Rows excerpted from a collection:

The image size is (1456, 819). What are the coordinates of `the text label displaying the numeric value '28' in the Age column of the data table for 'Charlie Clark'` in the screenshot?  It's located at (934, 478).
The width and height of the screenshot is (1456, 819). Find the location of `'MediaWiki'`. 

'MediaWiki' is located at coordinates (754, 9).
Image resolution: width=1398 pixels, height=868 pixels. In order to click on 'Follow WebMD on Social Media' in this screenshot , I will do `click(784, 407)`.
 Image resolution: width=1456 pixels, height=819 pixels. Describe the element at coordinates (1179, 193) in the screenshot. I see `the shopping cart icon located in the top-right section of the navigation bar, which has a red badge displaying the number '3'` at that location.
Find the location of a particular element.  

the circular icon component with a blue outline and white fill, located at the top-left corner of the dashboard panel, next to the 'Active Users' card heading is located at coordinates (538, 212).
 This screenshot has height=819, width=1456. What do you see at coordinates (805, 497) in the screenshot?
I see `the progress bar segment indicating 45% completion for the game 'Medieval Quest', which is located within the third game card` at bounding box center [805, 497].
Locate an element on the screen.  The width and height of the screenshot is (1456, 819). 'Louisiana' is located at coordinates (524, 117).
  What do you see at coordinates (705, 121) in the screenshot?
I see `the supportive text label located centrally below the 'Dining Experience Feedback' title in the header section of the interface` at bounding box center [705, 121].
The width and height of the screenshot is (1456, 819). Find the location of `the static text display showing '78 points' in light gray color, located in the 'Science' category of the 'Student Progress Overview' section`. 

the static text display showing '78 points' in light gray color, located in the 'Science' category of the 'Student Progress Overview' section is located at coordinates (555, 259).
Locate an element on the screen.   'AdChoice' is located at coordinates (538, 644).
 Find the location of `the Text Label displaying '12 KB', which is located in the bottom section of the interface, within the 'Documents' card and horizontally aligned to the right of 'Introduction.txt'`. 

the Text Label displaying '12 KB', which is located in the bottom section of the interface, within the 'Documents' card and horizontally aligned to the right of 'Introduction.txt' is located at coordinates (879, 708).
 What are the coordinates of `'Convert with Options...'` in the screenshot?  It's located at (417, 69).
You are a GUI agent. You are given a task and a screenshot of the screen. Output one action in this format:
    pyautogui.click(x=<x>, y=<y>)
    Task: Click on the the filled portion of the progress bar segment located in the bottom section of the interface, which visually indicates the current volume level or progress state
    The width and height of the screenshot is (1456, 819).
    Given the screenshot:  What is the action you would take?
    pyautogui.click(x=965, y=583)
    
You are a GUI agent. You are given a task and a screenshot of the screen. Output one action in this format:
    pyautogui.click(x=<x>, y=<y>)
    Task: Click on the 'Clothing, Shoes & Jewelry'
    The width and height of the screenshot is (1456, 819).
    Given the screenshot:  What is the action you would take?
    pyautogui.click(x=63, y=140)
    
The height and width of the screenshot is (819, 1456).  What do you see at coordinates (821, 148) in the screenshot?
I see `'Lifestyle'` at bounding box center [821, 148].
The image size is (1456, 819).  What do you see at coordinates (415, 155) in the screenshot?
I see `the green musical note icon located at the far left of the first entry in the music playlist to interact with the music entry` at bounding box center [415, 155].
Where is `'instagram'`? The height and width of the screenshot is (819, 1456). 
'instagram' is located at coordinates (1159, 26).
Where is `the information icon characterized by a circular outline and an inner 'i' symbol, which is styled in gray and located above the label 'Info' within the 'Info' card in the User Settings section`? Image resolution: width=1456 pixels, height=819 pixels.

INSTRUCTIONS FOR THE TASK
Reproduce verbatim every line from the first row onward through the line containing "center [805, 497].", including that final line.

SOLUTION BELOW
The image size is (1456, 819). What are the coordinates of `the text label displaying the numeric value '28' in the Age column of the data table for 'Charlie Clark'` in the screenshot?  It's located at (934, 478).
The width and height of the screenshot is (1456, 819). Find the location of `'MediaWiki'`. 

'MediaWiki' is located at coordinates (754, 9).
Image resolution: width=1398 pixels, height=868 pixels. In order to click on 'Follow WebMD on Social Media' in this screenshot , I will do `click(784, 407)`.
 Image resolution: width=1456 pixels, height=819 pixels. Describe the element at coordinates (1179, 193) in the screenshot. I see `the shopping cart icon located in the top-right section of the navigation bar, which has a red badge displaying the number '3'` at that location.
Find the location of a particular element.  

the circular icon component with a blue outline and white fill, located at the top-left corner of the dashboard panel, next to the 'Active Users' card heading is located at coordinates (538, 212).
 This screenshot has height=819, width=1456. What do you see at coordinates (805, 497) in the screenshot?
I see `the progress bar segment indicating 45% completion for the game 'Medieval Quest', which is located within the third game card` at bounding box center [805, 497].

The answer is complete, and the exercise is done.